Y terminamos con unas preguntas que lanza Robin W. Kimmerer al corazón de cada lector: ¿Cómo volveremos a comprender el mundo como un don? ¿Cómo sacralizaremos de nuevo nuestra relación con él?
En esta época de cuentos y regalos navideños, podríamos inspirarnos en el legado de esta activista por la ecología y los derechos de las tribus indígenas, para “contarnos” nuevos relatos, que rescaten la sabiduría ancestral de los viejos, para que puedan ser remedios con los que sanemos nuestra relación con la tierra, que está rota.
Vamos a contarnos historias que imaginen una relación entre la gente y la tierra en que ambas se cuiden y sanen sus heridas mutuamente.
Sería un bonito regalo para nuestros hijos, porque quizá, además de preocuparnos de qué planeta les dejemos a nuestros hijos, podríamos pensar también en qué hijos le vamos a dejar a nuestro planeta.

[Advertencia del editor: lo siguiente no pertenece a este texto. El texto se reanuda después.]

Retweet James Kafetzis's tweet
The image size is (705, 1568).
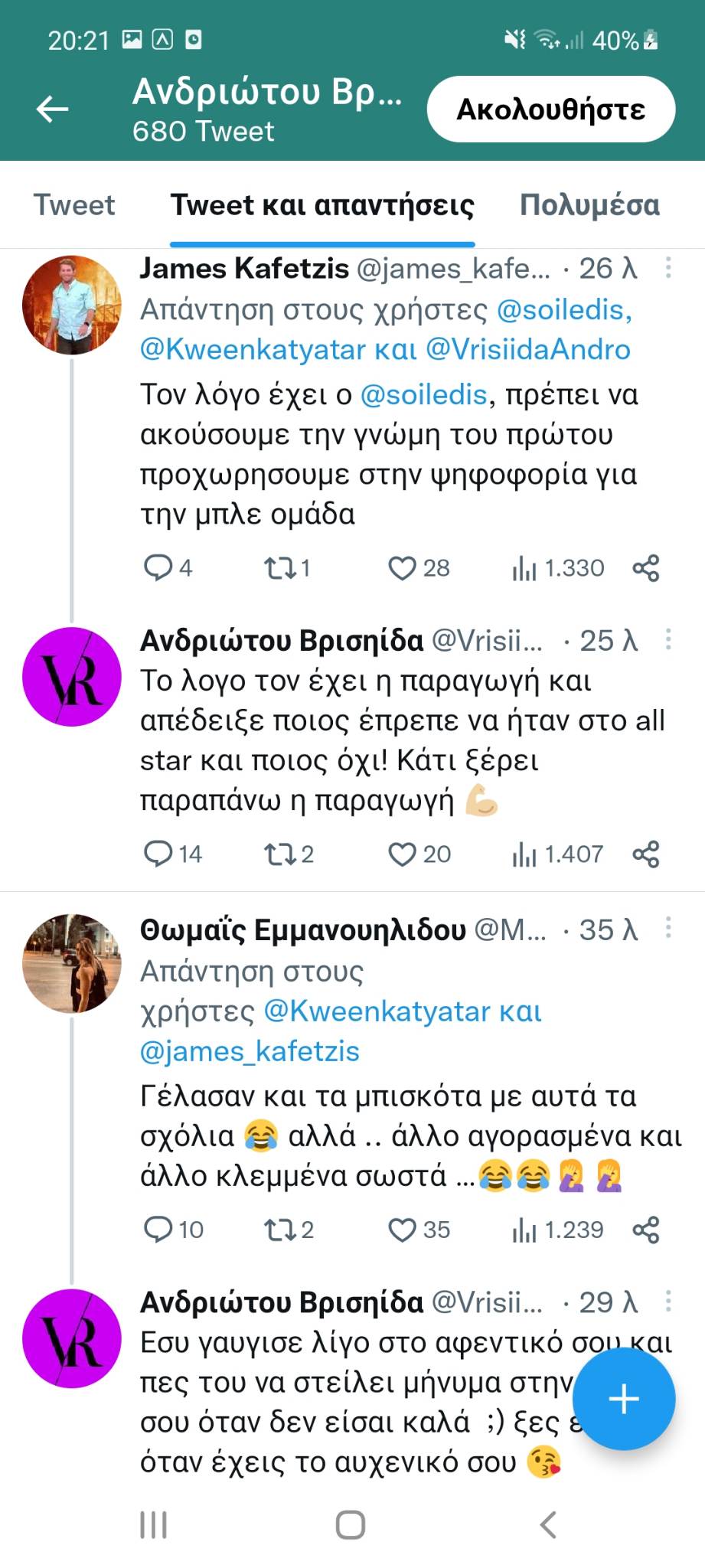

[1] Pág. 38, Kimmerer, R. W.: “Una trenza de hierba sagrada”.
[2] Para las culturas nativas, se trata de un código colectivo de principios y prácticas que rigen los intercambios entre las distintas formas de vida, entre otros como: Tomar solo lo que necesitas, nunca más de la mitad.

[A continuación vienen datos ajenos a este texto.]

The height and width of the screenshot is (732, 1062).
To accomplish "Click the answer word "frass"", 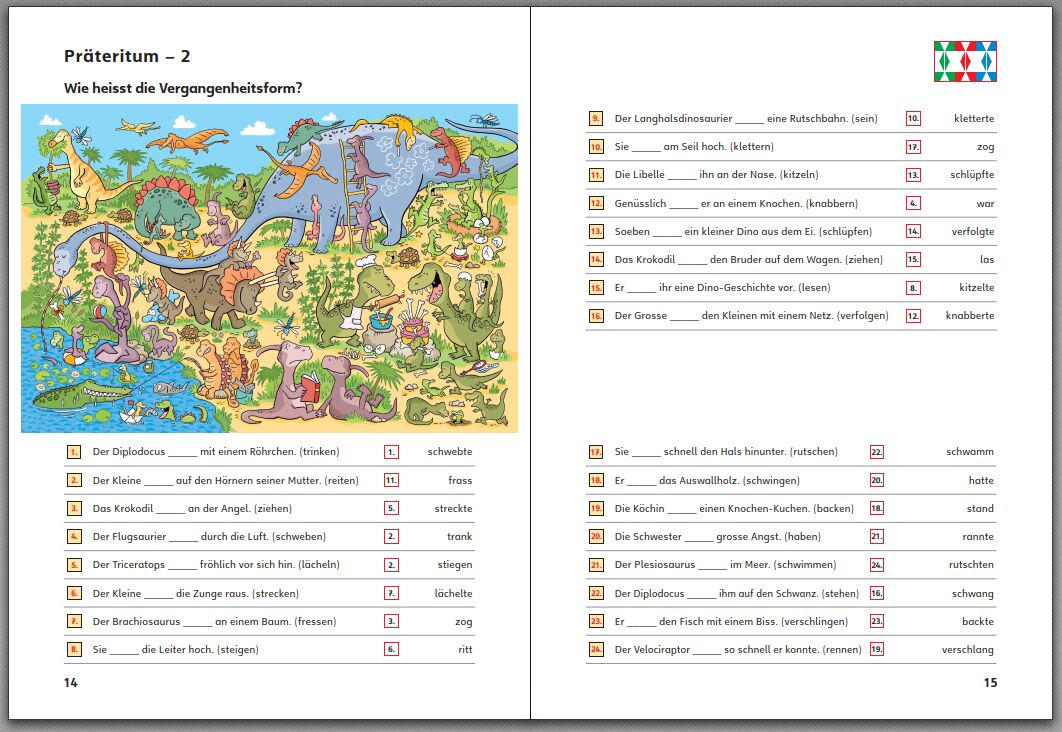I will (459, 481).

[3] Una relación con la naturaleza basada en los dones se basa en reconocerla como parte de nosotros mismos, no como algo extraño o ajeno que podamos explotar. Lewis Hayde: “El don: el espíritu creativo frente al mercantilismo”, 1ª ed. 1979. Más info en: https://www.anred.org/2021/07/11/la-economia-del-regalo-y-del-wendigo-ciencia-sabiduria-indigena-y-plantas/
[4] Pág. 44, Kimmerer, R.: “Una trenza de hierba sagrada”, 2015
[5] «Las sociedades capitalistas modernas, por muchos bienes de que dispongan, están sujetas a los planteamientos de la escasez. El principio que rige a los pueblos más ricos del mundo es el de la insuficiencia de los medios económicos». Marshall Sahlins, antropólogo.